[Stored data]

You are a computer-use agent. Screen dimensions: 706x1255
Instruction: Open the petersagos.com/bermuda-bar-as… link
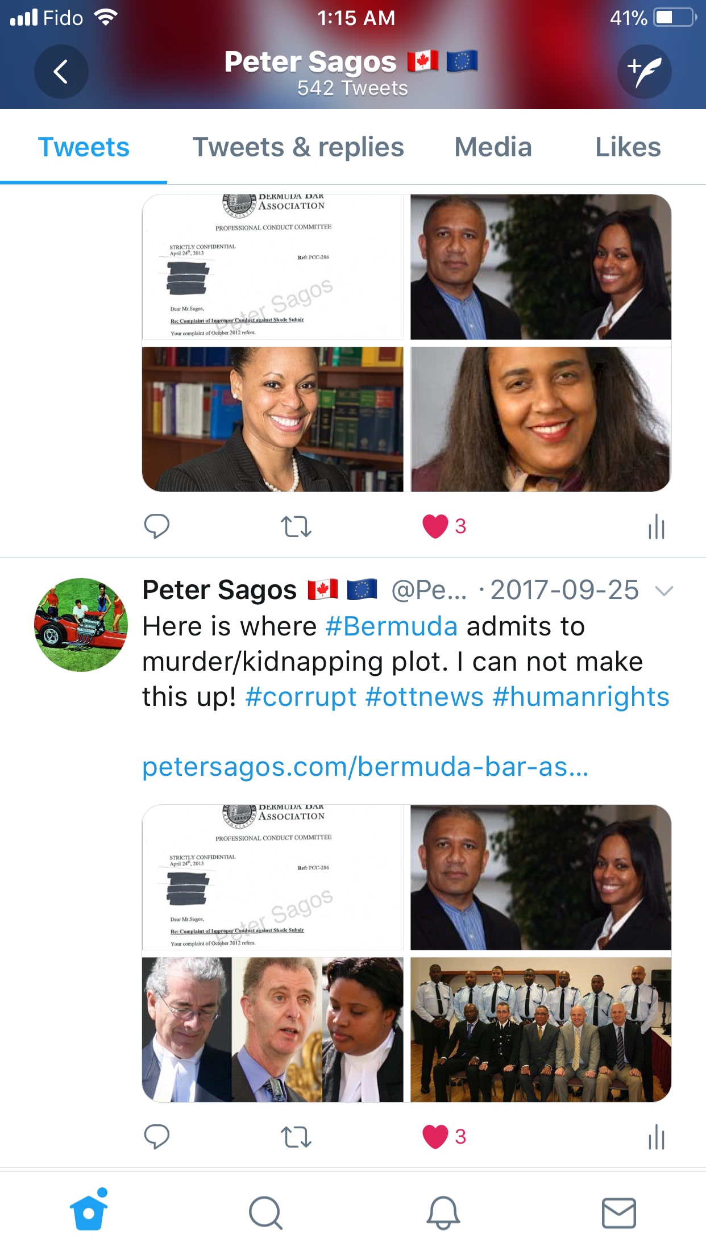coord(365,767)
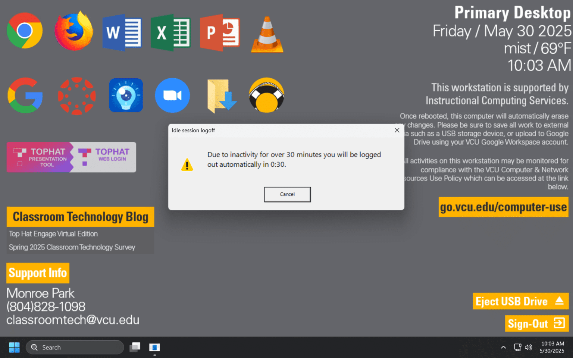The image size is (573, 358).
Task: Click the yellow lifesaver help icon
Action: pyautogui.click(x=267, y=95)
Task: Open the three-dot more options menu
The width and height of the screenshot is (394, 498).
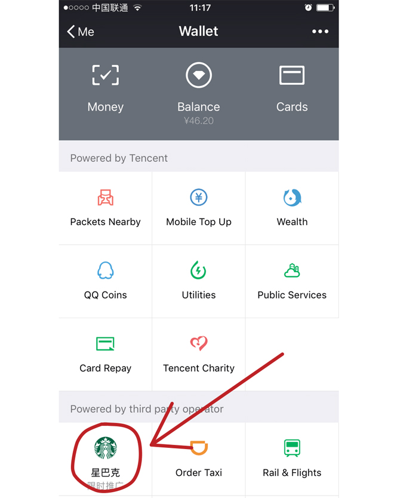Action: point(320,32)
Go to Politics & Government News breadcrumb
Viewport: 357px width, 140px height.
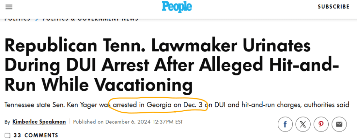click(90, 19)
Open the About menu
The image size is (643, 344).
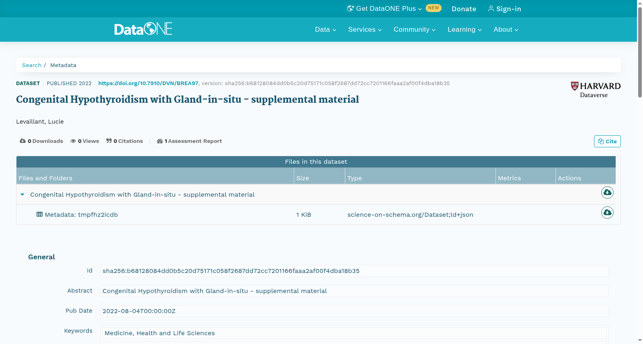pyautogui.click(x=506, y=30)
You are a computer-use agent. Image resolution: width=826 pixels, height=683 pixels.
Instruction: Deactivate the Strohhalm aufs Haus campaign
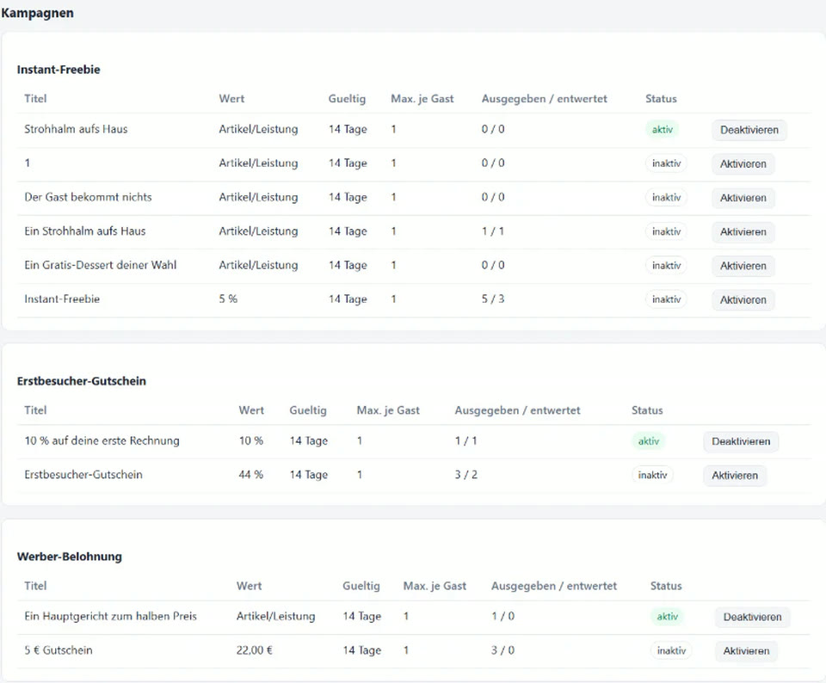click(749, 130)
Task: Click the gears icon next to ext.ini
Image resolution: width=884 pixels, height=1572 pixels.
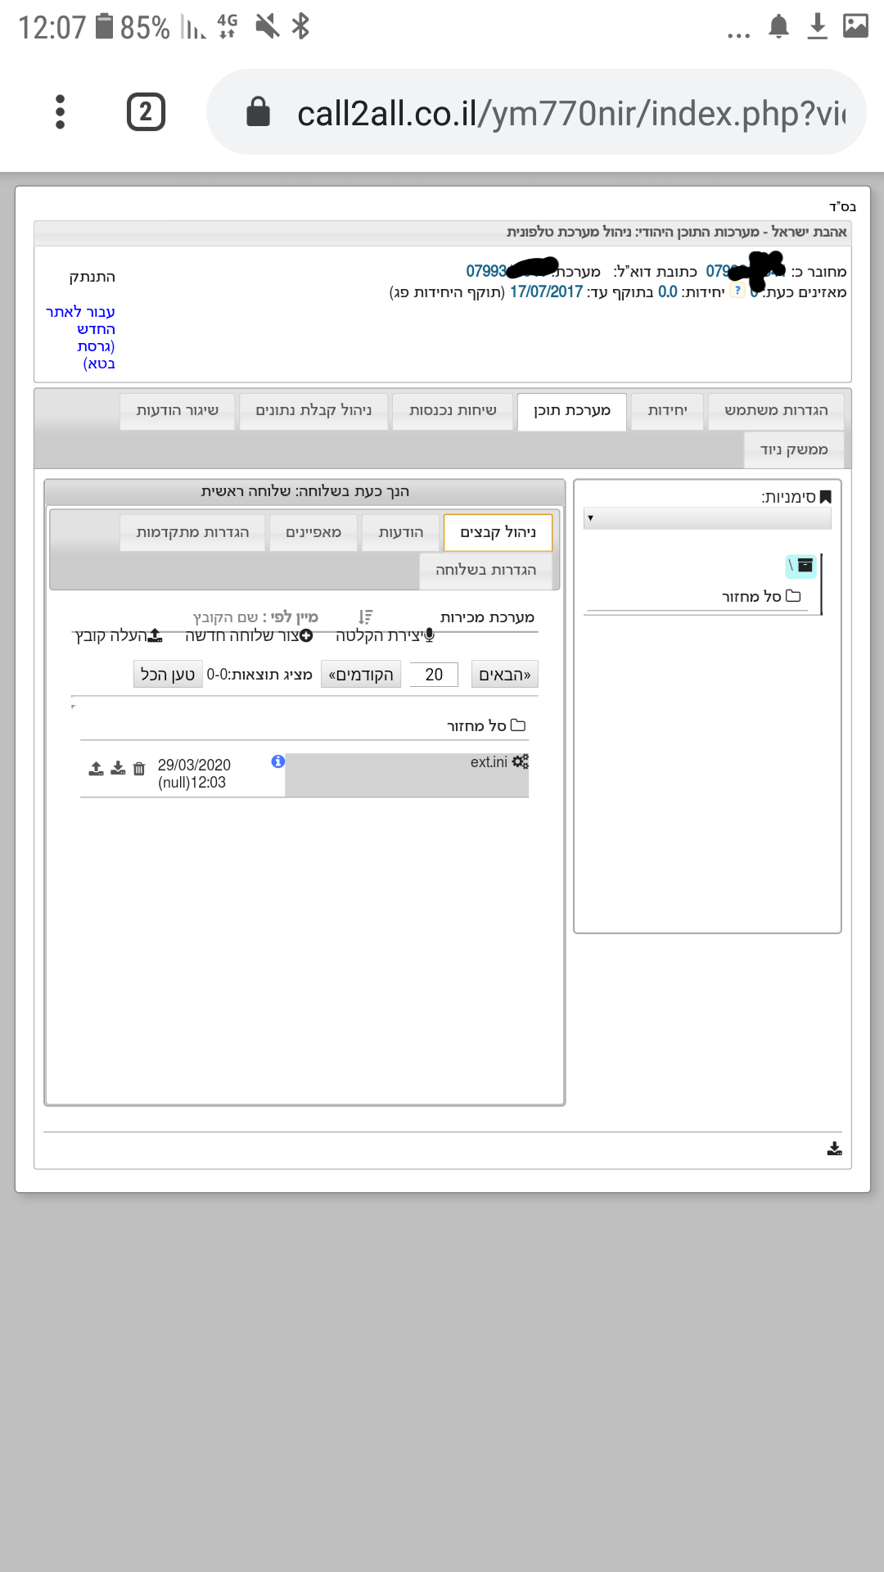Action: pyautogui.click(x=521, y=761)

* * *

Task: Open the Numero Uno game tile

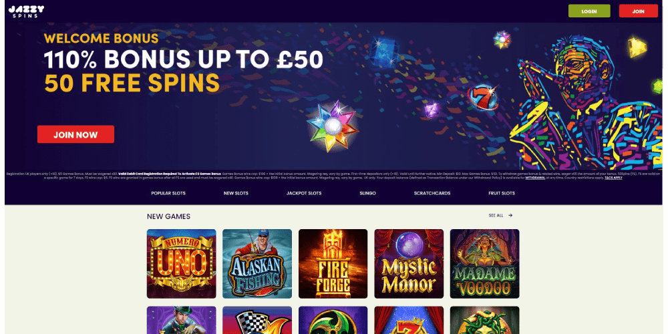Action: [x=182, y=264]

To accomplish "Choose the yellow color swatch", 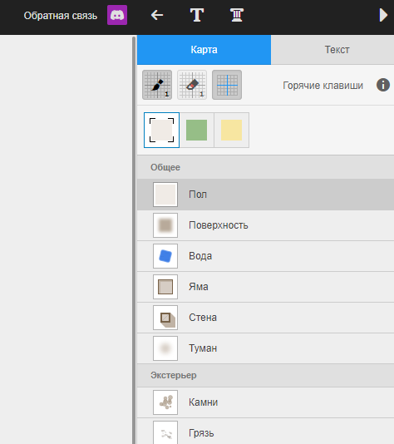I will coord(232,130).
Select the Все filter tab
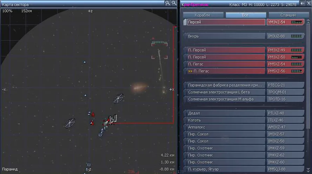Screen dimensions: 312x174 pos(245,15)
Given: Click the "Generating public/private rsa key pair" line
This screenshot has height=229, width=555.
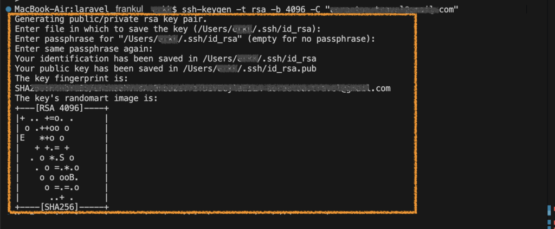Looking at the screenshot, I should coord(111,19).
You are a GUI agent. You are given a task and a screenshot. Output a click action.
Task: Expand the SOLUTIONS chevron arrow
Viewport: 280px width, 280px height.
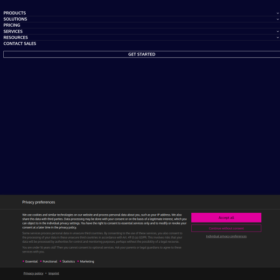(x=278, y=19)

Your goal: From the entries above, collect every line with the string "menu" in it.

Problem solution:
Task: Open the three-dot more options menu
Open the About menu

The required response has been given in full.